Outras atrizes de Hollywood marcaram presença na marcha em Los Angeles, como Viola Davis. Em seu discurso, a atriz relembrou o movimento “#MeToo”. “Eu estou falando hoje não apenas para aquelas que fizeram parte do “#MeeToo”, porque eu também participei, mas quando eu levanto a minha mão, eu estou consciente de todas as mulheres que ainda estão em silêncio. As mulheres que não têm dinheiro e não têm a Constituição, que não têm a confiança e as imagens em nossa mídia que lhes deem uma sensação de autoestima suficiente para quebrar o silêncio que está enraizado na vergonha e no estigma do estupro”, disse.
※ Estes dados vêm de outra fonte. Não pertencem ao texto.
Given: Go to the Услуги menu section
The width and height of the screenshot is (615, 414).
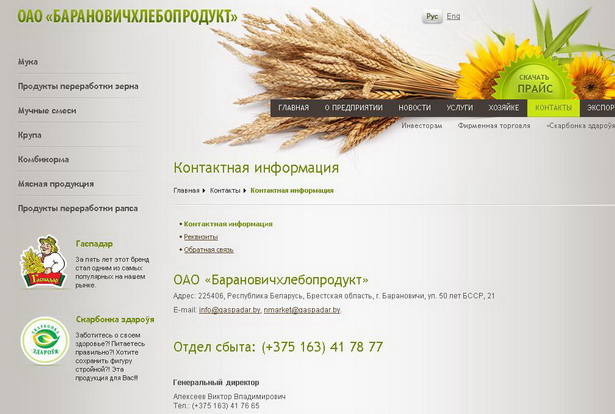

Já a atriz Natalie Portman, revelou ter sofrido “terrorismo sexual” em carta aberta. Segundo a atriz, quando completou 12 anos durante a gravação do filme “The Profissional”, ela começou a descobrir-se enquanto mulher, com seus desejos e sua própria voz. Entretanto, aos 13 anos, percebeu que tinha virado objeto de desejo sexual por homens. Assim, ela acabou recusando diversos projetos, em especial aqueles que tinham cenas de beijos.  “Aos 13 anos, a mensagem da nossa cultura foi clara para mim: eu senti a necessidade de cobrir meu corpo e inibir minha expressão e meu trabalho para enviar minha própria mensagem para o mundo de que eu sou alguém que merece segurança e respeito”, disse. “A resposta a minha expressão, de pequenos comentários sobre meu corpo para declarações deliberadamente mais ameaçadoras, serviram para controlar meu comportamento em um ambiente de terrorismo sexual”, completou a atriz.

Diferentemente de Scarlett Johansson e as outras atrizes, a cantora Halsey, em sua segunda participação na marcha, resolveu utilizar seu espaço de fala para declamar um poema poderoso sobre experiências enquanto mulher. A artista começa em 2009, afirmando que estava sozinha aos 14 anos ao lado de sua melhor amiga que foi estuprada. Depois, a cantora passa para 2002 quando o filho de um amigo da mãe a assedia. Mais tarde, em 2012, Halsey afirma namorar um cara mais velho que compra tudo para ela e a obriga a fazer sexo, afirmando que ela “não pode dizer não”. O poema termina em 2018 com a artista afirmando que “ninguém está a salvo” e que todas as mulheres possuem uma história igual a dela.